Jon Rahm and Bryson DeChambeau arrive at the PGA Championship under pressure as LIV Golf’s uncertain future raises the stakes.
Jon Rahm and Bryson DeChambeau arrive at the PGA Championship carrying more than major championship pressure.
With LIV Golf’s future suddenly looking far less certain, Aronimink Golf Club has become a massive stage for two of the league’s biggest stars to prove they still belong at the center of professional golf.
April could not have gone much worse for LIV. Rahm and DeChambeau entered the Masters with momentum after combining for three straight wins, but neither made a serious run at Augusta National.
DeChambeau missed the cut, while Rahm finished tied for 38th.
Then came the bigger blow: reports that Saudi Arabia’s Public Investment Fund would stop funding LIV Golf after the 2026 season. Once that was confirmed, the questions around LIV shifted from growth to survival.

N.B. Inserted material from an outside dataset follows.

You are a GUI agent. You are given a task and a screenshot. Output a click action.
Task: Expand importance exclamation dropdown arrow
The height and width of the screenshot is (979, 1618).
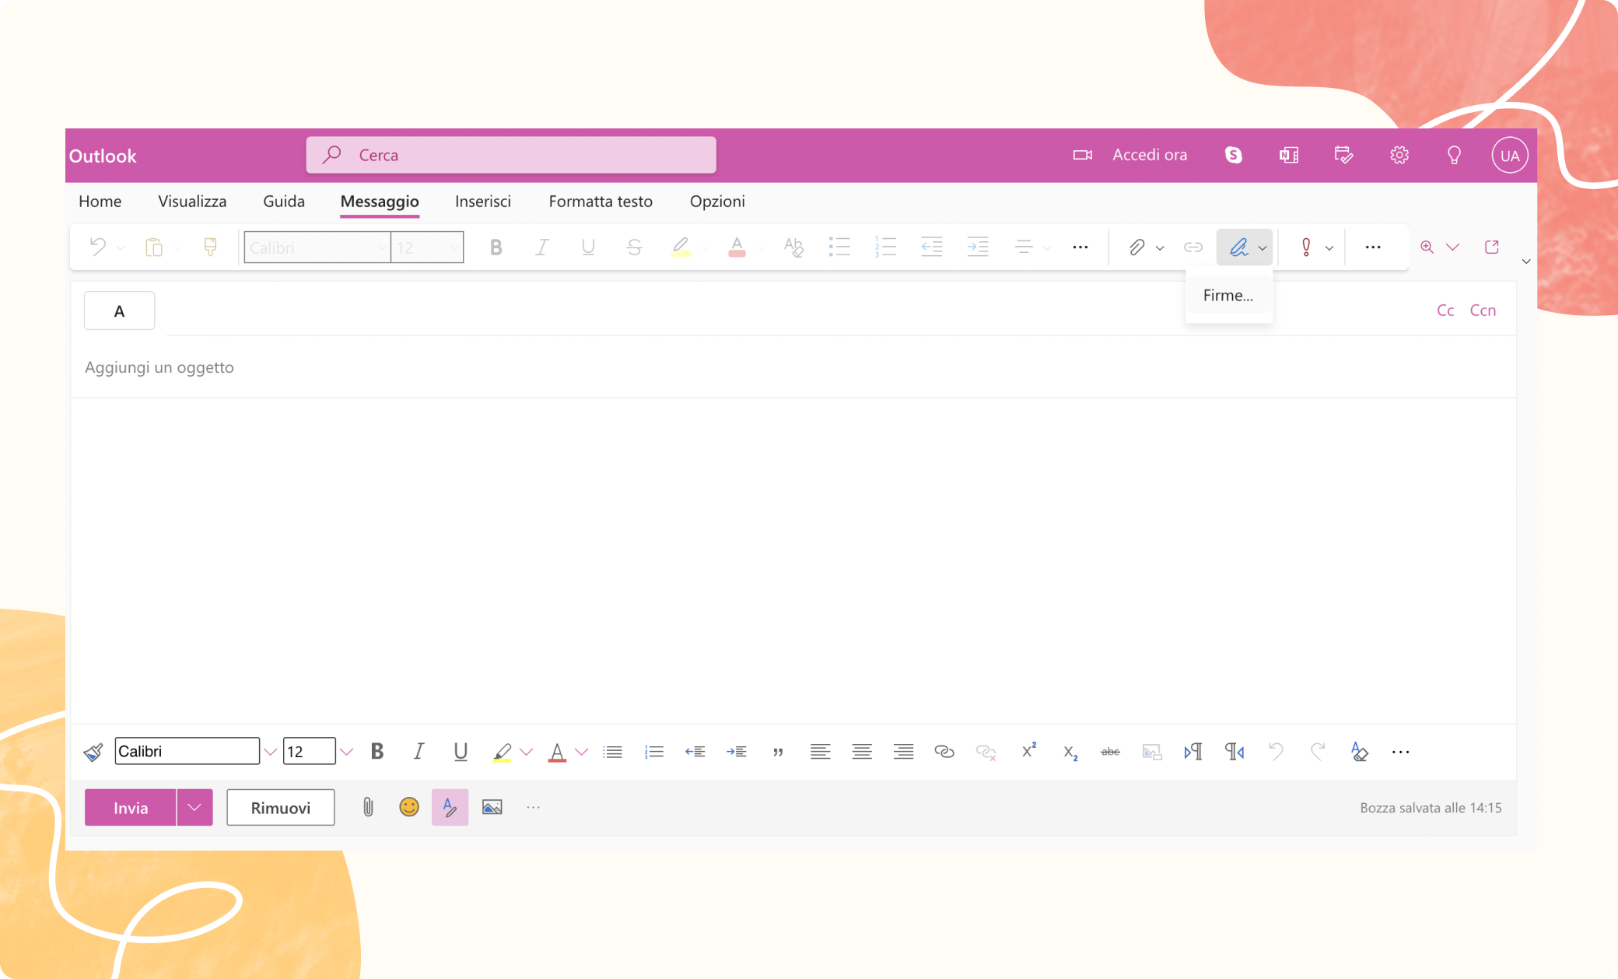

That makes the PGA Championship especially important.
Rahm, who is still under contract with LIV, has tried to stay away from the business noise. He said this week his job is to play golf, not solve LIV’s future.
That’s a reasonable stance, and frankly, it’s also probably the smartest one. Rahm’s best leverage comes from birdies, not boardrooms.
DeChambeau appears to view things differently. LIV CEO Scott O’Neil has described him as more of a business partner, and DeChambeau has already raised concerns about returning to the PGA Tour, including restrictions around content creation.
He’s also set to be a free agent after this season, which makes his next few months fascinating.
Still, both players face the same truth: winning majors changes everything.
PGA Tour CEO Brian Rolapp has made it clear the tour isn’t obsessing over an immediate path back for LIV players.
There’s also lingering frustration from the way some departures happened, especially with DeChambeau, who sued the PGA Tour after leaving.
Right now, Rahm and DeChambeau don’t have the leverage they once did. The PGA Tour has moved forward without them, and the last six major champions have come from outside LIV. That matters.
But if Rahm or DeChambeau wins the PGA Championship, U.S. Open or Open Championship, the conversation changes fast. Fans want the best players together.
A major trophy would make it harder to argue golf’s biggest events are just fine without them.
Rahm and DeChambeau don’t need to fix LIV this week. They need to remind everyone why their presence still matters. At Aronimink, that means contending — and maybe winning.